Al menos 51 niñas murieron y cerca de 60 resultaron heridas este sábado tras un bombardeo contra una escuela femenina en la provincia de Hormozgán, en el sur de Irán, en medio de la escalada militar entre Israel y Estados Unidos contra territorio iraní.
El último balance difundido por la radiotelevisión pública iraní, IRIB, confirma que la totalidad de las víctimas mortales eran estudiantes. Según los reportes oficiales, al momento del ataque había 170 alumnas dentro del centro educativo, lo que mantiene el temor de que la cifra de fallecidas pueda aumentar.

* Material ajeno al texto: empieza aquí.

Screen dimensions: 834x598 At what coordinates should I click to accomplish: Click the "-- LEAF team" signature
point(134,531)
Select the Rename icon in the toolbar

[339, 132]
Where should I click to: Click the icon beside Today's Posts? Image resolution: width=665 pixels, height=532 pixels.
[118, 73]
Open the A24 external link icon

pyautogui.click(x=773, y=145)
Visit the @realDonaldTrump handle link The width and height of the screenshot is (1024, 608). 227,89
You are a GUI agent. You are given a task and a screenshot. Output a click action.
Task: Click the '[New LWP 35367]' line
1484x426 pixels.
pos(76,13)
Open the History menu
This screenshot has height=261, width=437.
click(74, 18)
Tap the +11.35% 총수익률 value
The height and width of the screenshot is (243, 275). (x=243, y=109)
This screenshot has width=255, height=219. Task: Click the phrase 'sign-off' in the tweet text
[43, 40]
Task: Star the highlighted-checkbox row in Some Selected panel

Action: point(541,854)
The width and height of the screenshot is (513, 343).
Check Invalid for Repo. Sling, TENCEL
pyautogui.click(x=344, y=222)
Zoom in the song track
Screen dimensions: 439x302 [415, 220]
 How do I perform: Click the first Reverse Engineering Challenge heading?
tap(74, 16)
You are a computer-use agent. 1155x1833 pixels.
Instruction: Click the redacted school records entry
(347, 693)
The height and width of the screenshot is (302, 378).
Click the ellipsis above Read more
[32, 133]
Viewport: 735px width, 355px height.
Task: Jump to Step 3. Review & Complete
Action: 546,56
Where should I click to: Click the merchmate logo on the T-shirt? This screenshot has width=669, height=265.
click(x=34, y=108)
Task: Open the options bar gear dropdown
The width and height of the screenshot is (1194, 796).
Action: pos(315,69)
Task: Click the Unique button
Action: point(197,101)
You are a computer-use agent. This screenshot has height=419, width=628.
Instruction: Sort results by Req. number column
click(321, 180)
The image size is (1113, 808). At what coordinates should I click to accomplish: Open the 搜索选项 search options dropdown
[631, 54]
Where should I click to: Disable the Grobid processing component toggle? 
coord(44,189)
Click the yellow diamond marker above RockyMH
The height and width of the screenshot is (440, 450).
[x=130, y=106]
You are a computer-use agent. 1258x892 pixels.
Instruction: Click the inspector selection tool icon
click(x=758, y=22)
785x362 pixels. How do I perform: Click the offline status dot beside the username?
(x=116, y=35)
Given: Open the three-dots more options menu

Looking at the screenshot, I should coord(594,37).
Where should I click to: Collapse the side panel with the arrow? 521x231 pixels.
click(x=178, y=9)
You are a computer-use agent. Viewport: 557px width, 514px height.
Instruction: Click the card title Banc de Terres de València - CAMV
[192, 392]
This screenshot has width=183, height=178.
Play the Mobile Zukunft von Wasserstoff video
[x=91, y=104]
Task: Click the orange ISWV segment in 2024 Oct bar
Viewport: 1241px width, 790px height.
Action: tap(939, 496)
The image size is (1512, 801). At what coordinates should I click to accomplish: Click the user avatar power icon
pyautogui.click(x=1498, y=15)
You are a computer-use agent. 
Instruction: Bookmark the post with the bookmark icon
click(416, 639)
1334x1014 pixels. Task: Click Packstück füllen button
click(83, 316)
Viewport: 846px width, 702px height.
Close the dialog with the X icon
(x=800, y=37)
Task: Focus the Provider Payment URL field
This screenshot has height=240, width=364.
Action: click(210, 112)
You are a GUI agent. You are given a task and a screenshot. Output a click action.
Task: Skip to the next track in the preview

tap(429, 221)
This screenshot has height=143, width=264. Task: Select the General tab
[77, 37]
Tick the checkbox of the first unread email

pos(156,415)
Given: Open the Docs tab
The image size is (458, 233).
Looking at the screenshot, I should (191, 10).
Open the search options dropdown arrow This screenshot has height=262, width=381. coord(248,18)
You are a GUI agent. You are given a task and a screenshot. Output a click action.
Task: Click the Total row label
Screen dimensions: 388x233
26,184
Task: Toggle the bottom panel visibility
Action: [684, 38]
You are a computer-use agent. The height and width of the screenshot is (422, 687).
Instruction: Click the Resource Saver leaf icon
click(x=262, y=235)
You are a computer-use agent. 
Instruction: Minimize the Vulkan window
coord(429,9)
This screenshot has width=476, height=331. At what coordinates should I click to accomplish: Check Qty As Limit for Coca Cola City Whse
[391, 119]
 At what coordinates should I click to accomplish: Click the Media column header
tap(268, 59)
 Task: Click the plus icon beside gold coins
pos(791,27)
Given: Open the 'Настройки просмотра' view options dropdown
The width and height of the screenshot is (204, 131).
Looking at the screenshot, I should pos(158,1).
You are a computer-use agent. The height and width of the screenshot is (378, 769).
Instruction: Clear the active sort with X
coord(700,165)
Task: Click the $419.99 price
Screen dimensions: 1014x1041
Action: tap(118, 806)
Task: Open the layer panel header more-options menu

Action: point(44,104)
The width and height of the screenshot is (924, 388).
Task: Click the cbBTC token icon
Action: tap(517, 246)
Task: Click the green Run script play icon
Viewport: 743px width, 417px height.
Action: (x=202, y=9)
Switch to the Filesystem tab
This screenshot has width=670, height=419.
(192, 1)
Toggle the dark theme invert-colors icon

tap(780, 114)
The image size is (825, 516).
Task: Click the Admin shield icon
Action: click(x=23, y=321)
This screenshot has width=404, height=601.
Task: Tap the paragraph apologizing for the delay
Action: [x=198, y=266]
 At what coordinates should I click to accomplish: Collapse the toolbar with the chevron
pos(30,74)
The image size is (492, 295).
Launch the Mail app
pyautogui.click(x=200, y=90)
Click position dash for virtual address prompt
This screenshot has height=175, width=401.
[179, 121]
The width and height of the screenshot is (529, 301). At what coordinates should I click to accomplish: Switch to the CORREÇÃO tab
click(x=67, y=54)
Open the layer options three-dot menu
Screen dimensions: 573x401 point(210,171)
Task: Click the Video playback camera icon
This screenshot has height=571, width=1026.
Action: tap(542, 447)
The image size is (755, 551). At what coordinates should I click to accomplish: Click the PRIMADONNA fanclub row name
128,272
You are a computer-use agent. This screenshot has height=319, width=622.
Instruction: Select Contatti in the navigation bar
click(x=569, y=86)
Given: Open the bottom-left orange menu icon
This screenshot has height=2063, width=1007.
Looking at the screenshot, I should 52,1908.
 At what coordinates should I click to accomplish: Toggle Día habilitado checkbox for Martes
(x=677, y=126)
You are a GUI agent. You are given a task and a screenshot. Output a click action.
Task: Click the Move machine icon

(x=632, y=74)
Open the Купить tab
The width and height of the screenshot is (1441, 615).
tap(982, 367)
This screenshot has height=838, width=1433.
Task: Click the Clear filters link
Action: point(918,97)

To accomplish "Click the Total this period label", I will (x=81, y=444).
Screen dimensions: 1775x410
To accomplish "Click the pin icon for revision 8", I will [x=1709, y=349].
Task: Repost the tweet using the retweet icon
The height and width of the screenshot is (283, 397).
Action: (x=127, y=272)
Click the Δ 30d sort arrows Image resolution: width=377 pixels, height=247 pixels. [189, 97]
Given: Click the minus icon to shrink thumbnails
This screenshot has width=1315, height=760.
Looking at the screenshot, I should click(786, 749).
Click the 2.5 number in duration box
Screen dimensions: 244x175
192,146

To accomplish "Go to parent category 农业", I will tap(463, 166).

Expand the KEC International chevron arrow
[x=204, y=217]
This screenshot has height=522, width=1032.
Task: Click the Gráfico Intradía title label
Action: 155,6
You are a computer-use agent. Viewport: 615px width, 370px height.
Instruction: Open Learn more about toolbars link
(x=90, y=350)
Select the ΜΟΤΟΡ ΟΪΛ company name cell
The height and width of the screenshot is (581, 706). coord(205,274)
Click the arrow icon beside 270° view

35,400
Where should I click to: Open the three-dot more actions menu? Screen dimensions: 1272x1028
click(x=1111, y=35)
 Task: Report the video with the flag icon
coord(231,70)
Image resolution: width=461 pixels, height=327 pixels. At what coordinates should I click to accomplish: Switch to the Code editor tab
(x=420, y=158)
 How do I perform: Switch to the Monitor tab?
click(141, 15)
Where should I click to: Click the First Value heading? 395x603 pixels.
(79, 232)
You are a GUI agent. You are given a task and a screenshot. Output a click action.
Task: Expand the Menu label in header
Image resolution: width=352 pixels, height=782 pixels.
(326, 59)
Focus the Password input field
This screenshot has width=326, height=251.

Escuela alcanzada en Hormozgán
El gobernador del condado de Minab, Mohammad Radmehr, identificó el plantel como la escuela primaria Shajare Tayebé y señaló que los equipos de emergencia iniciaron labores de remoción de escombros tras el impacto.
“Pese a este ataque, la situación en la ciudad está bajo control y la calma se mantiene en otros puntos”, declaró el funcionario a la agencia estatal IRNA.
Hasta el momento, el Ejército de Israel no ha emitido una declaración oficial sobre las acusaciones relacionadas con el ataque.
Escalada regional
El incidente ocurre en el contexto de una ofensiva conjunta atribuida a Israel y Estados Unidos, mientras Teherán ha respondido con el lanzamiento de misiles contra objetivos militares estadounidenses en la región y contra territorio israelí.
El Consejo Supremo de Seguridad Nacional de Irán calificó los bombardeos como “acciones pérfidas del enemigo” y aseguró que las Fuerzas Armadas iraníes ejecutarán una “respuesta aplastante”.
Por su parte, el primer ministro israelí, Benjamin Netanyahu, confirmó el inicio de una operación militar conjunta con Estados Unidos cuyo objetivo, afirmó, es “eliminar la amenaza existencial” que representa Irán.
En la misma línea, el presidente estadounidense, Donald Trump, sostuvo que la ofensiva busca desmantelar las estructuras de poder establecidas en la República Islámica desde 1979.
La nueva escalada militar se produce en medio de negociaciones indirectas sobre el programa nuclear iraní, lo que incrementa la tensión geopolítica en Medio Oriente y eleva el riesgo de una confrontación regional de mayor alcance.